SYDNEY, Australia, June 2, 2012 (LifeSiteNews.com) - The board of the student union at the oldest university in Australia has voted 6-5 to approve the only pro-life student society in Australia.

The decision has been met with outrage by stunned pro-abortion students (one of whom described the pro-life society as “f***ed” and “bulls***”), who have begun organising events, petitions and constitutional amendments which would ban pro-life groups from ever again gaining approval at the university.

Yesterday, Friday June 1, the board of the University of Sydney Union (USU) approved the registration of LifeChoice Sydney, a nonpartisan, nonsectarian pro-life advocacy group which aims to “promote the dignity of human life from conception to natural death” at Sydney University.

The Ukulele society was also approved at the same meeting.

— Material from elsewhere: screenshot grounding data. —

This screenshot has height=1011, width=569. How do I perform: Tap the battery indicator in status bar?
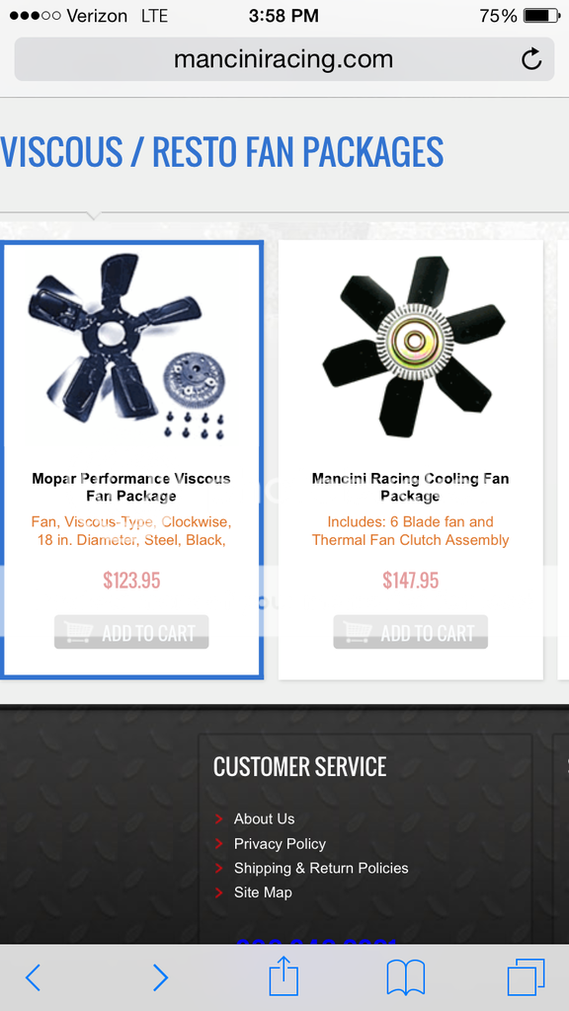(541, 16)
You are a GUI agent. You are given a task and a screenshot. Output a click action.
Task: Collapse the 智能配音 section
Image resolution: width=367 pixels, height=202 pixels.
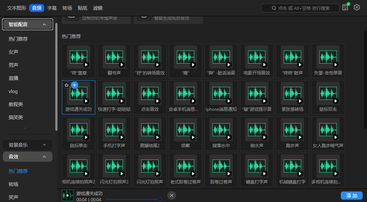click(x=44, y=24)
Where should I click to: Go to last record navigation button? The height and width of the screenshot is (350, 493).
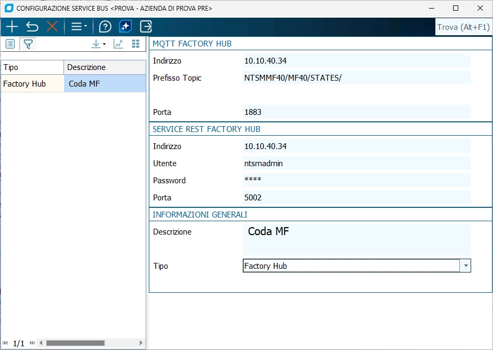pyautogui.click(x=32, y=343)
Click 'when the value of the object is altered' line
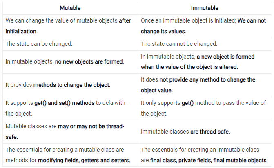 (189, 67)
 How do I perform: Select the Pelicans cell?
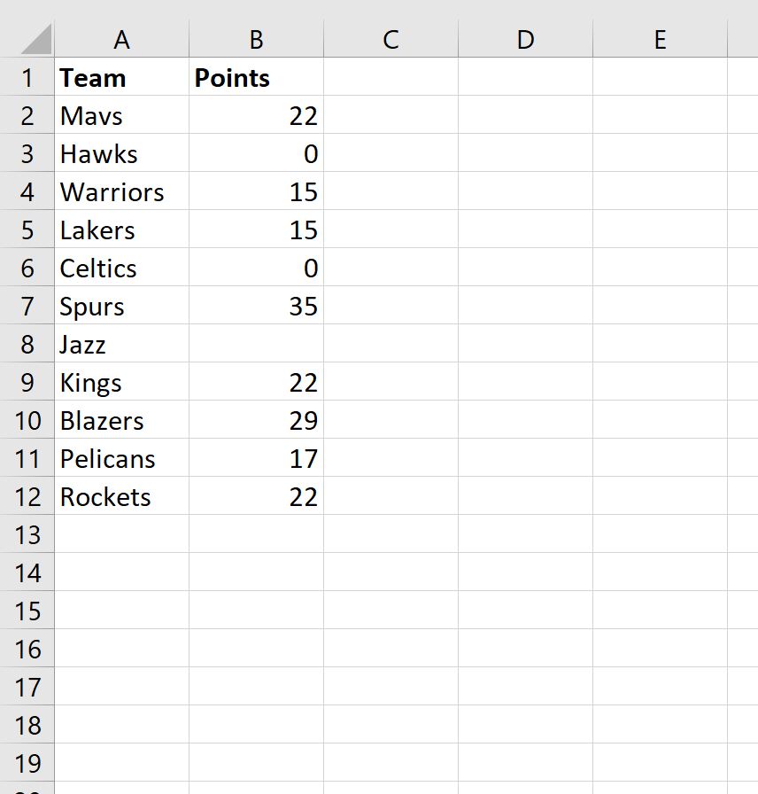coord(121,458)
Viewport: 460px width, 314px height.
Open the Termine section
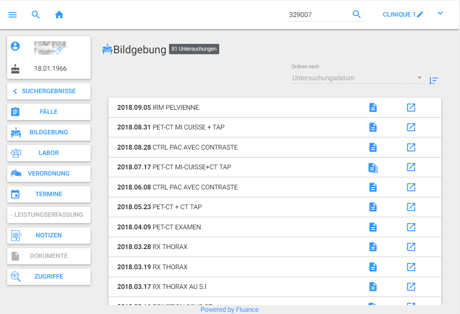click(x=49, y=194)
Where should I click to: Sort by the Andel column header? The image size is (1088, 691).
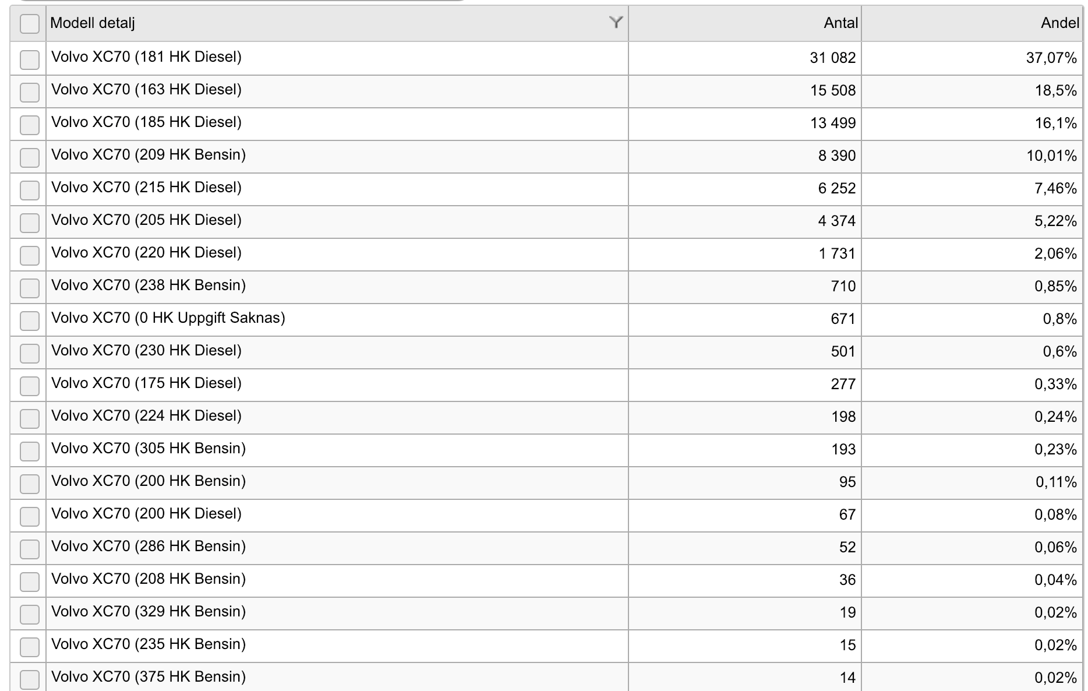coord(1059,23)
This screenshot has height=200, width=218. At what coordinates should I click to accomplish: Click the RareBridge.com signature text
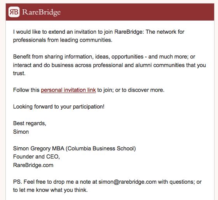(x=33, y=165)
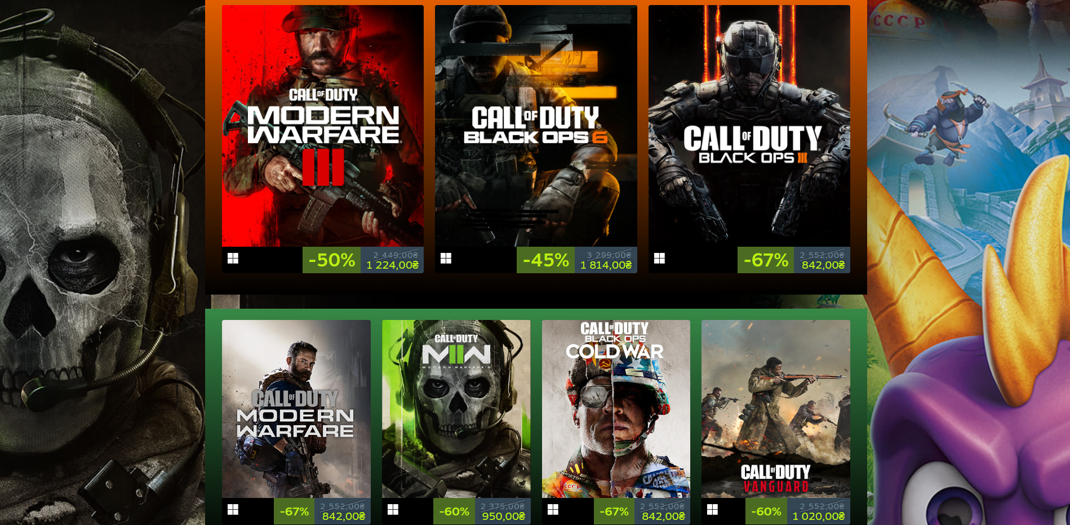Click Windows icon under Modern Warfare 2019
Image resolution: width=1070 pixels, height=525 pixels.
click(233, 510)

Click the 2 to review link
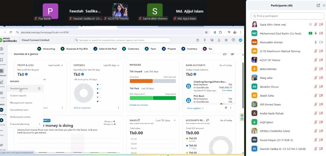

Outraged students have begun composing a motion calling for the USU board to rescind the registration of LifeChoice, censure the board members who voted in favour of their registration, and amend the USU constitution to read:

“The Board shall be forbidden from registering or providing any funding, resources, publicity or use of Union premises to a group discriminatory on the basis of sex, sexuality, gender diversity, class, race and ethnicity or disability, including any group which opposes a woman’s right to choose to have an abortion.”

Meanwhile, an online petition has been created on the website of activist group GetUp!, demanding that the USU overturn its decision to approve the group. “This isn’t about freedom of speech or equal opportunity,” the petition reads. “This is about funding and giving legitimacy to a group whose sole target is women. This ‘LifeChoice’ Society is an attack on women’s rights and by allowing its formation the Union is failing its students and undermining the inclusiveness it seeks to promote.”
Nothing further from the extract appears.